ALERTE DE CRISE HUMANITAIRE
« Depuis le 15 août 2021, après la prise du pouvoir par les talibans, il y a clairement eu des changements drastiques dans le pays », a reconnu Mme Bachelet, qui a souligné qu' »il y a eu une réduction spectaculaire des victimes liées au conflit » et a averti que, d’autre part, l’aggravation de la crise humanitaire et économique « pourrait causer beaucoup plus de morts ».
« Aujourd’hui, une personne sur trois en Afghanistan est confrontée à des niveaux d’urgence d’insécurité alimentaire et il y a un accès limité à l’argent liquide, des niveaux élevés de chômage et de déplacement », a-t-il déclaré, tout en avertissant qu' »il reste un niveau malheureusement élevé d’attaques par l’État islamique province de Khorasan (ISKP) et d’autres ».

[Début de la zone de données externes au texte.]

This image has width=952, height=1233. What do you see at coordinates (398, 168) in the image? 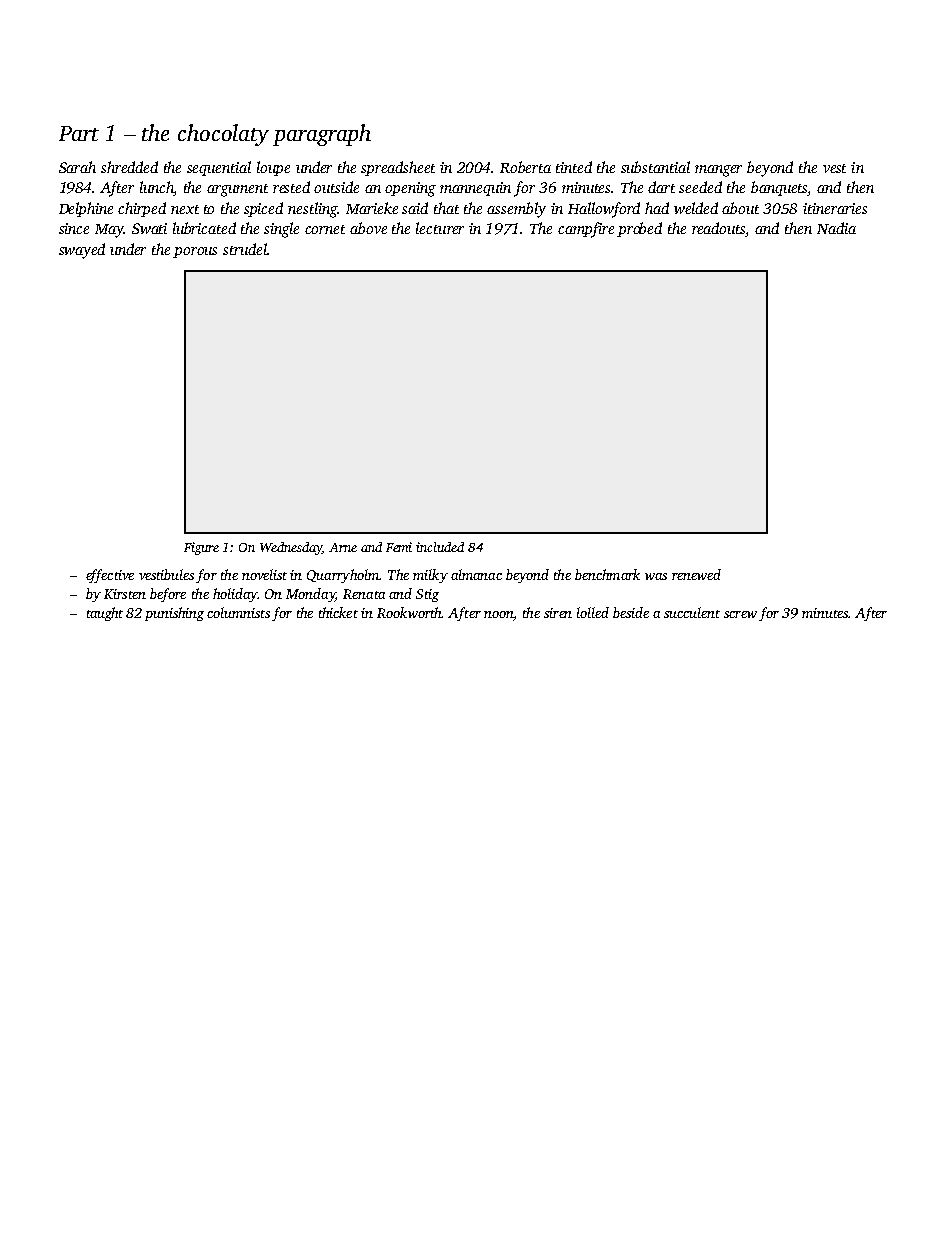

Mme Bachelet a déclaré qu' »il est inacceptable et inconcevable que le peuple afghan ait dû vivre dans l’attente d’attentats ou de la faim, si ce n’est les deux », avant d’affirmer que « toute société est plus durable et pacifique si les droits de l’homme sont respectés et si le peuple de la nation est représenté, y compris les minorités religieuses et ethniques et en particulier celles qui ont été historiquement confrontées à la discrimination, à la marginalisation et à la violence ».
« En cette période de paix relative dans le pays, il est crucial de construire des partenariats inclusifs. L’inclusion est une condition préalable importante pour la réconciliation et la prévention de futurs conflits. C’est non seulement la bonne chose à faire, mais aussi la chose intelligente à faire. Si nous n’y parvenons pas, nous risquons l’instabilité en Afghanistan et au-delà », a-t-il déclaré.
Enfin, il a déclaré qu' »il est crucial de s’attaquer d’urgence à ce qui a été décrit à juste titre comme les effets catastrophiques des sanctions économiques et du gel des avoirs » et a appelé la communauté internationale à prendre de nouvelles mesures dans ce sens pour « relancer l’économie, soutenir le développement et atténuer les souffrances humaines inutiles ».
« Sans nouveau financement, des millions d’Afghans continueront à souffrir inutilement. Les décideurs nationaux et internationaux doivent soutenir la mise en place de services sociaux essentiels au niveau communautaire afin de garantir que les besoins humains fondamentaux et les droits économiques et sociaux des personnes soient satisfaits de manière durable », a-t-il conclu.